“For god’s sake man! Put it back before you get us both killed!” I have a horrible feeling wallowing in my gut – meanwhile my self-righteous twin brother hasn’t the foggiest idea as to what he’s getting us into. This entire ordeal was a bad idea from the beginning.
We were located now in a small cavern belonging to a larger system of sewerage tunnels that intersected beneath the ancient city. The air is dark and fowl, and I felt this ghastly stench clinging to my very being. My eyes dart from side to side, in fear, and I feel as though this place is riddled with spirits or… or ancient wraiths. They come in the form of droplets of water, echoing loudly far away down the tunnel; or sudden terrible drafts sweeping through.
“My god! Are you seeing this, Beryn? It’s beautiful! As though I am holding the stars in my own two hands!” My brother Daryen did not in fact possess the stars, but rather a sacred gem from a very ancient and powerful king. I fear whatever power it did possess might have overwhelmed him. He was always greedy.
As I had said before, we were exploring the ruins of an ancient city, once known by its people as ‘Ahlanvar’ when we happened upon a shaft that led us inevitably to this tomb. Our only concern right now was that we appeared to have lost the shaft, and I doubted we’d have the resources to survive very long, especially if Daryen kept touching everything.
I will admit, however, that the tomb we found was quite extraordinary. It appeared first as a distant light in the eternal darkness; feint indeed, but bright enough to draw us forward with mild curiosity. I believed it at first to have been a lantern, and that we were not alone down here at all. As we neared it, however, we discovered that it was only the flame of my own torch reflected upon incredible golden doors.
My brother and I took to it like children to candy, but the real wonder, we realised, was beyond the golden doors. It was a room filled with magic; illuminated by powers beyond our comprehension. We saw crystals as large as a man’s head, mounted upon 12 pillars that lined the walls of the tomb. The walls themselves were mysteriously shrouded by darkness, but the rest – by god, it was something out of a dream.
Each crystal we looked upon shone brightly a different colour to the last, and therefore my brother and I stood within a rainbow; a magnificent bloody rainbow. I saw the orange of the setting sun amongst the bitter red of a dying man, the deep blue of the ocean coupled with the earthly green of a thousand plains of grass, purple of lavender and bright yellow sand, and many many more.

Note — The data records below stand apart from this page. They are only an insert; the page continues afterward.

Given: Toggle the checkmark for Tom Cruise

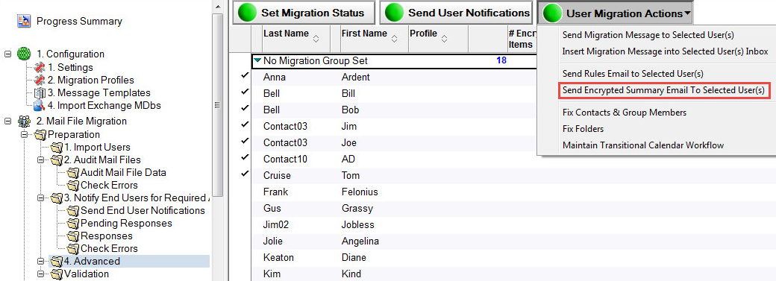Looking at the screenshot, I should 245,174.
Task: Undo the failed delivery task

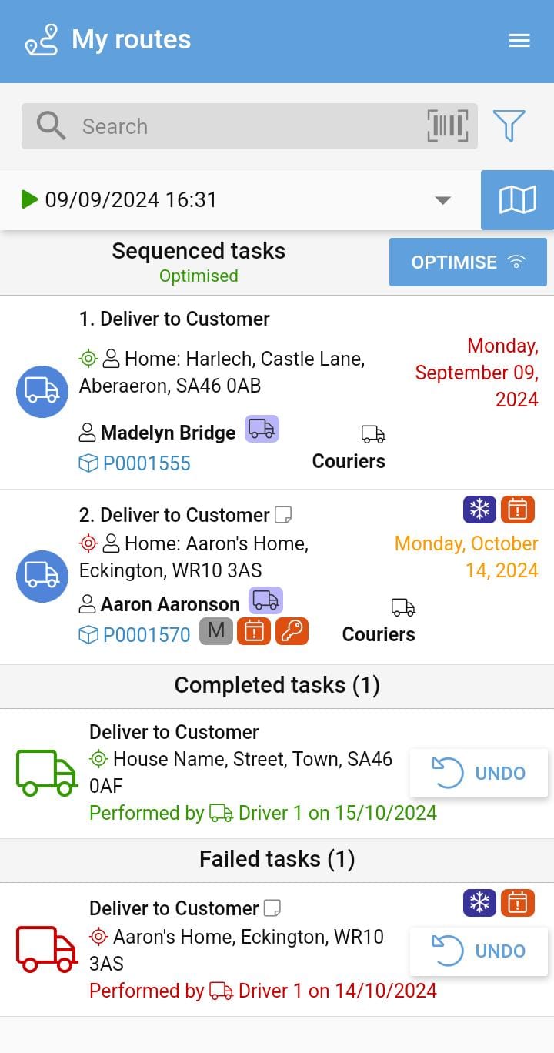Action: [479, 951]
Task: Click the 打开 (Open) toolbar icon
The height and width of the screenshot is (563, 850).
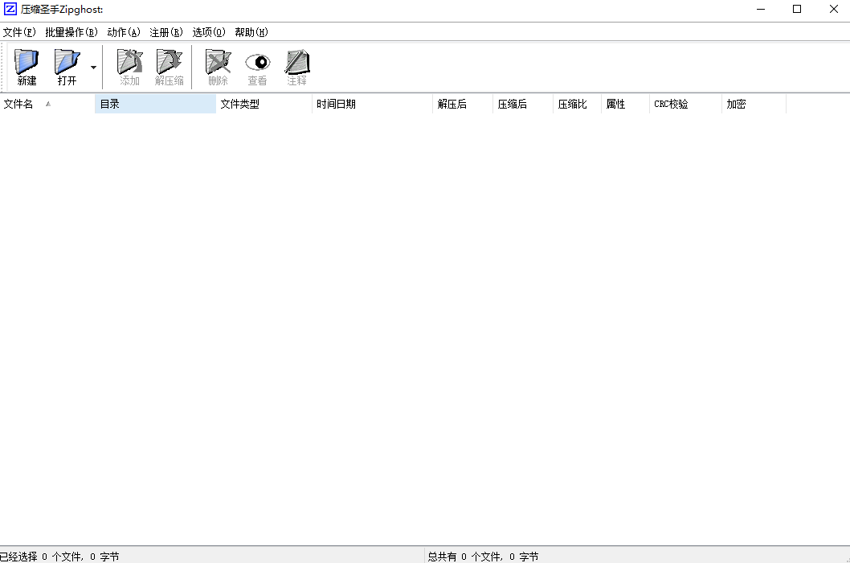Action: 65,64
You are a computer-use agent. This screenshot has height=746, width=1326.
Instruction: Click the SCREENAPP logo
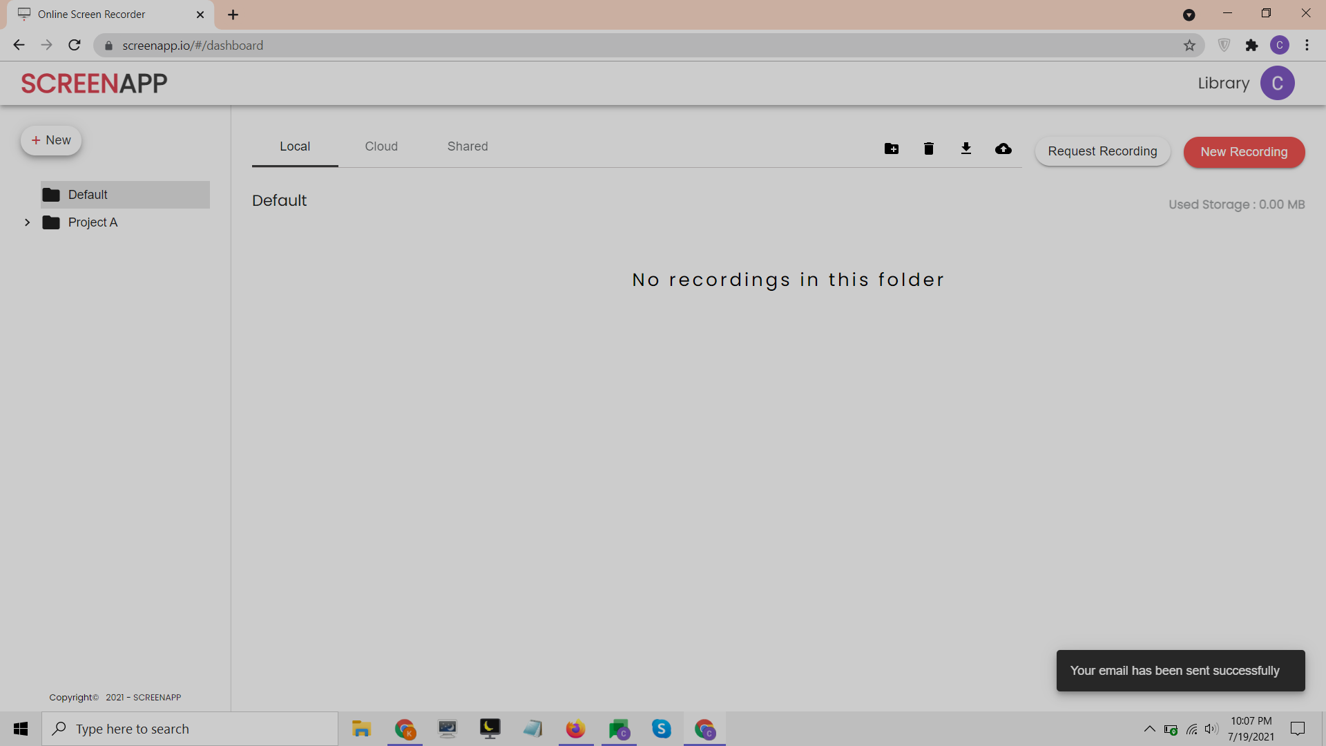(x=94, y=83)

In the middle lay a whited stone sepulchre painted with splashes of this colour and that, and upon it was carved the statue of a kingly sort of man. A crown rested upon his head, and in his hands he bore a sceptre upon his chest. That’s where my brother found the gem.

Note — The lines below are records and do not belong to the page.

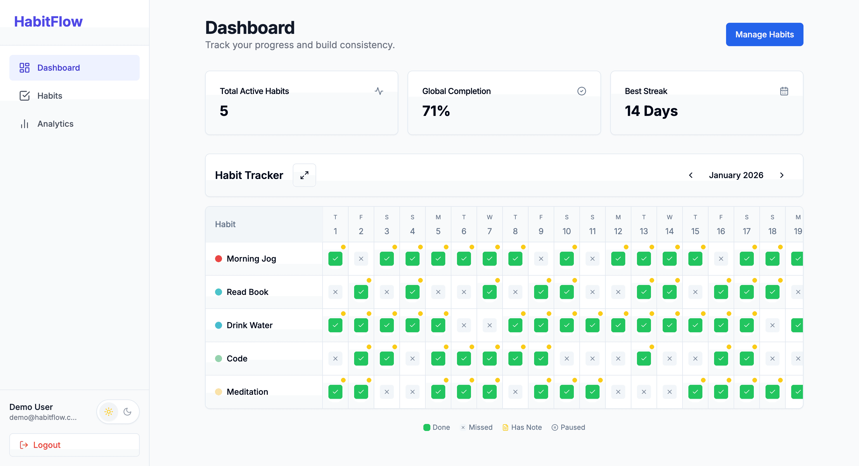
Task: Switch to dark theme with moon icon
Action: click(x=128, y=412)
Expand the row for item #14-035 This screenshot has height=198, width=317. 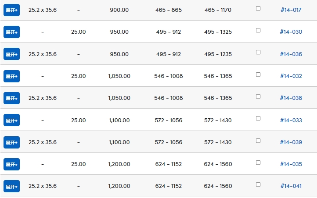[x=11, y=164]
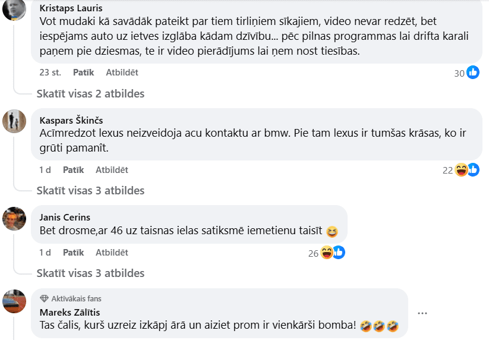Click Kristaps Lauris profile avatar
Image resolution: width=489 pixels, height=340 pixels.
(x=14, y=8)
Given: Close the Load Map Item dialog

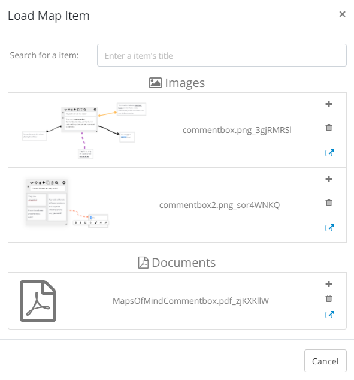Looking at the screenshot, I should (x=342, y=14).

I believe it was a sapphire, based on the dense evening blue of it, but it was perhaps the size of my fist. As we moved about it we saw tiny angels of light dance around the magical gem, urging us to come closer. I guess they convinced Daryen, because he wedged it from the sceptre using his knife and suddenly all the lights went out.
That’s how we ended up in the dark, with me telling my brother to put the gem back. But alas, he couldn’t be convinced, so now we press on through the darkness.

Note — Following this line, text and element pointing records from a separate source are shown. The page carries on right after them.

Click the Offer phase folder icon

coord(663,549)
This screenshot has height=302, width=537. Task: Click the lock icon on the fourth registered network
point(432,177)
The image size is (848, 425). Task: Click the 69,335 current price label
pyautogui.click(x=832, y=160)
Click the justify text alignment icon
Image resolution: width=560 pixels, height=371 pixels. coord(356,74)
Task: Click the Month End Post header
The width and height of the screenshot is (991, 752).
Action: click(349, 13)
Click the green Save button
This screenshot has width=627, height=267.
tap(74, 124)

The air down here became chilling and I begin to feel goosebumps on my arms. That horrible feeling remains, as if the walls are slowly closing in around us. Our footsteps become echoes that join the other spirits that haunt this place. We seek desperately for a way out.
In front of me I can faintly see Daryen staring at the gem. “Hey Beryn,” he says, “This gem has magical properties, right, so perhaps we can use it to escape this infernal place.”
I shake my head. “I don’t think it works like that, besides, we don’t even know what it is.” The conversation ended there, until about an hour later, when I say Daryen say “Beryn, why are you touching my shoulder.”
I stare at my hands for a moment. “I’m not,” I reply. Our hearts quicken and we notice the sound of something scurrying around in the dark. We are not alone.
“Daryen, maybe you should just put the gem down and leave it.”
He replies in a shimmering voice. “I normally would have resented that idea, brother, but now I’m generally afraid.” I listen as he places the gem onto the wet stone floor, and a light appears above us.
Illuminated by this strange light, I find myself face to face with a creature, a fiend, so vile a ghastly that I scream and jump with fright. It stares at me, its eyes like bottomless pits within a green and rotting skull, and then it howls ferociously.
Daryen and I scramble away from the creature and its friends who are equally fowl, but on tall bony legs they pursue us with great speed, howling and screeching in the darkness. One of them raises its arms, exposing a set of broken ribs from which spawns a grotesque mass of tentacles. Another one, also with tentacles flickering about, digs its claws into the walls and pursues us upon the ceiling.
We find the entrance that we came through before, fearing only that it would be too late. The screaming monsters are almost upon us and I can feel tentacles licking my back as I run. We scurry up the ladder like rats as they grab and tear at our legs, but bursting into the wonderful sunlight above, the creatures retreat into the depths of darkness. We have cheated death, and now we lay upon the ground breathless and short of words.
I turn to my brother, relieved that I am alive, only thinking to say, “I told you not to pick it up.”